New Samsung SSD 840 EVO Read Performance Fix Coming Later This Month
An anonymous reader writes: The Samsung SSD 840 EVO read performance bug has been on the table for over six months now. Initially Samsung acknowledged the issue fairly quickly and provided a fix only a month after the news hit the mainstream tech media, but reports of read performance degradation surfaced again a few weeks after the fix had been released, making it clear that the first fix didn't solve the issue for all users. Two months ago Samsung announced that a new fix is in the works and last week Samsung sent out the new firmware along with Magician 4.6 for testing, which will be available to the public later this month.
Six months is not an acceptable time to wait for a performance fix for an SSD drive. The very essence of an SSD is "speed".
I offloaded the EVO's on eBay (being honest about the reason) and got myself a couple of Plextor Pro drives. Running in RAID0 they are a bit slower at random reads than the EVOs, but faster at sustained transfer rates.
An SSD with slow/degraded performance is like a burger without the beef... something is missing...!
My security clearance is so high I have to kill myself if I remember I have it...
I shifted to an SSD for my OS and core applications (plus a few disk-speed sensitive games - a fast-growing category) last year.
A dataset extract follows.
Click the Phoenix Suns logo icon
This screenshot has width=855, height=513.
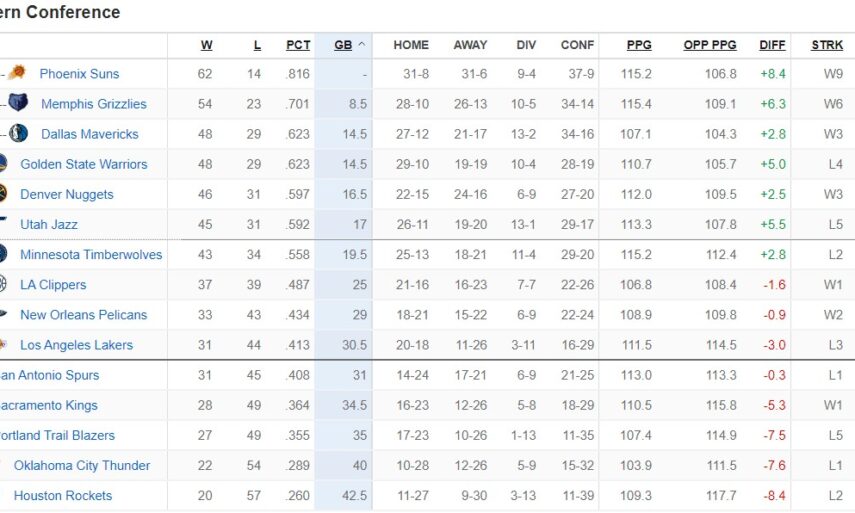[16, 74]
I'd been planning to buy the 500gb 840 EVO, but, by some small miracle, Amazon had a special on the 840 Pro on the weekend I made my purchase, putting its price very close to the EVO, so I bought that instead. The 840 Pro is apparently not affected by this. Phew, bullet dodged.
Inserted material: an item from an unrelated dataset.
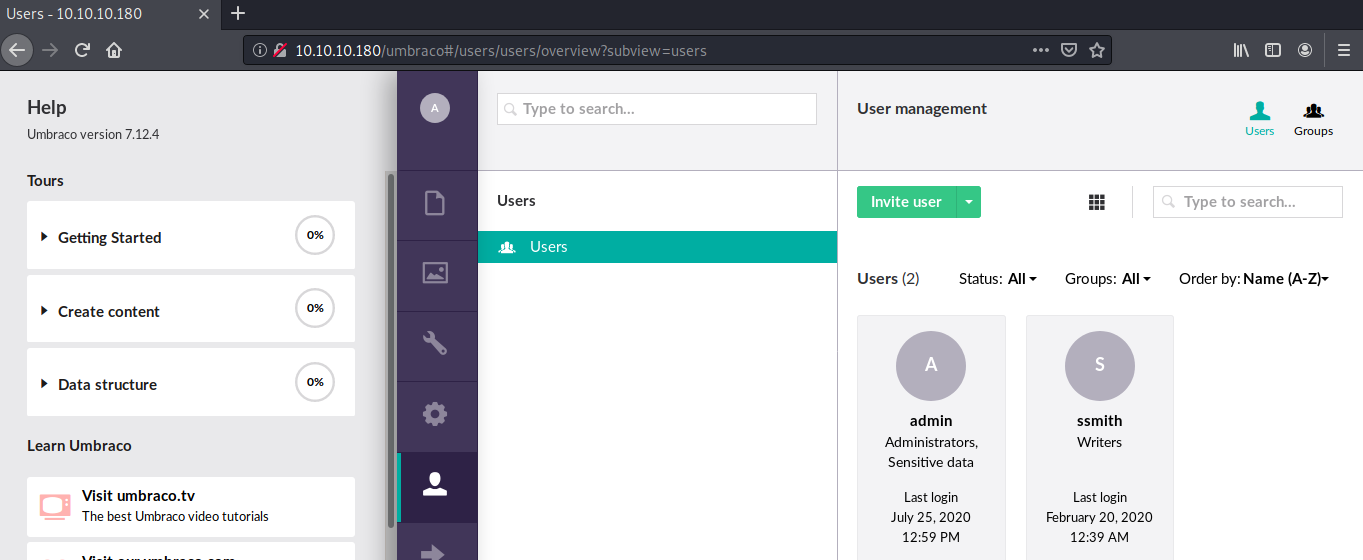Open the Content section document icon
Viewport: 1363px width, 560px height.
[435, 204]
But it's interesting that the issue is picked up in so few reviews. Indeed, there's a veiled apology for this in an ExtremeTech article about the bug from October. Reviews are generally carried out on the basis of a short but intensive testing period and hence don't pick up serious issues that take a bit of time to show up.
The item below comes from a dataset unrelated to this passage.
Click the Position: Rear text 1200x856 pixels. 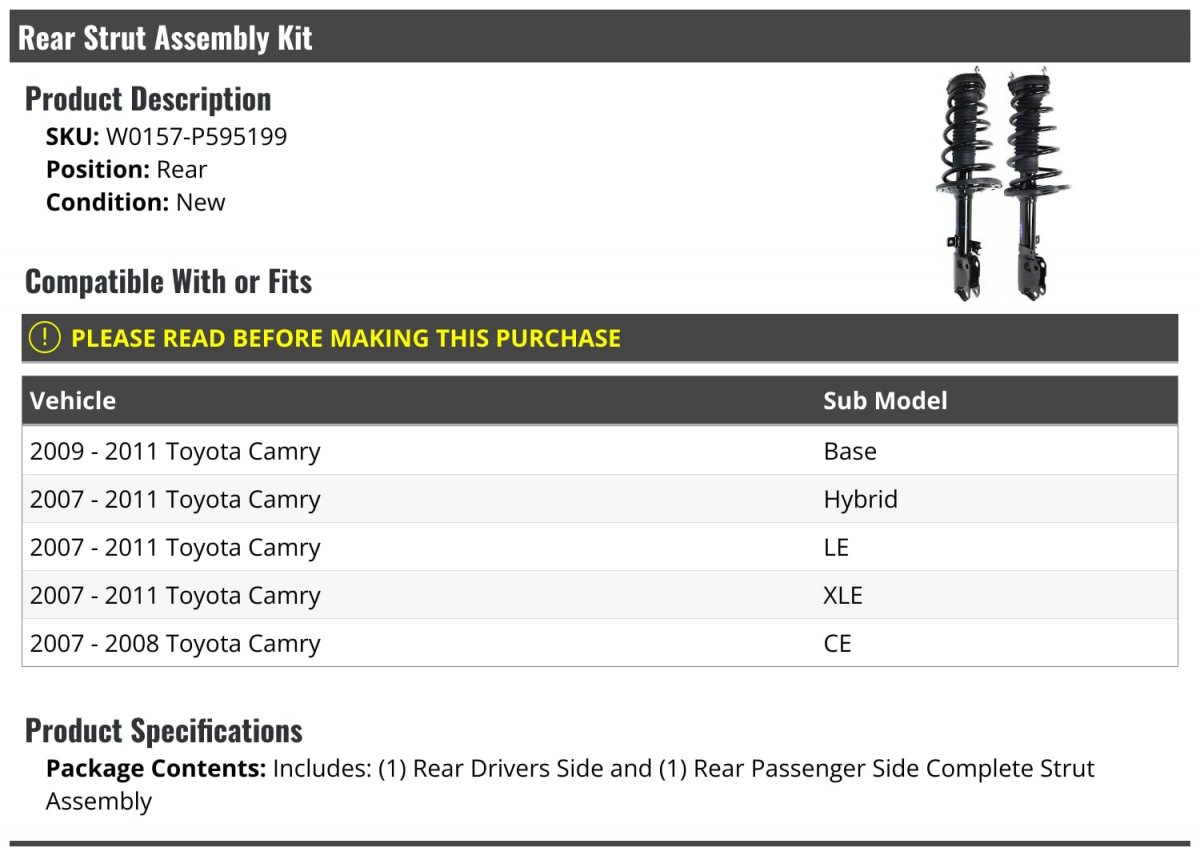pos(127,169)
That's obviously been particularly important in this case, due to the specific nature of this bug. But when it comes to expensive bits of hardware like SSDs and high-end graphics cards, I'd be interested in reviews which came out a bit later but gave a better reflection of failure rates and longer-term issues. I've been stung before by buying a well-reviewed graphics card which turned out to have a horrible failure rate over time.
I'd expect the TLC FLASH in the 850 EVO to be much more robust against this sort of issue, being of a much bigger process size (50nm?) and suffering less electron leakage as a result.
The bug is absolutely not caused by electron leakage! Flash drives would be dying all the time if that was the case.
Their first fix came out as a windows program and later as a live cd. The Windows program used free ntfs space to shuffle data around.
The live cd did not need a NTFS system and it did not eat my data. (ext4 + LVM2 + md-raid)
I suspect this fix will get a corresponding live cd as well, so we'll just have to wait a little bit longer.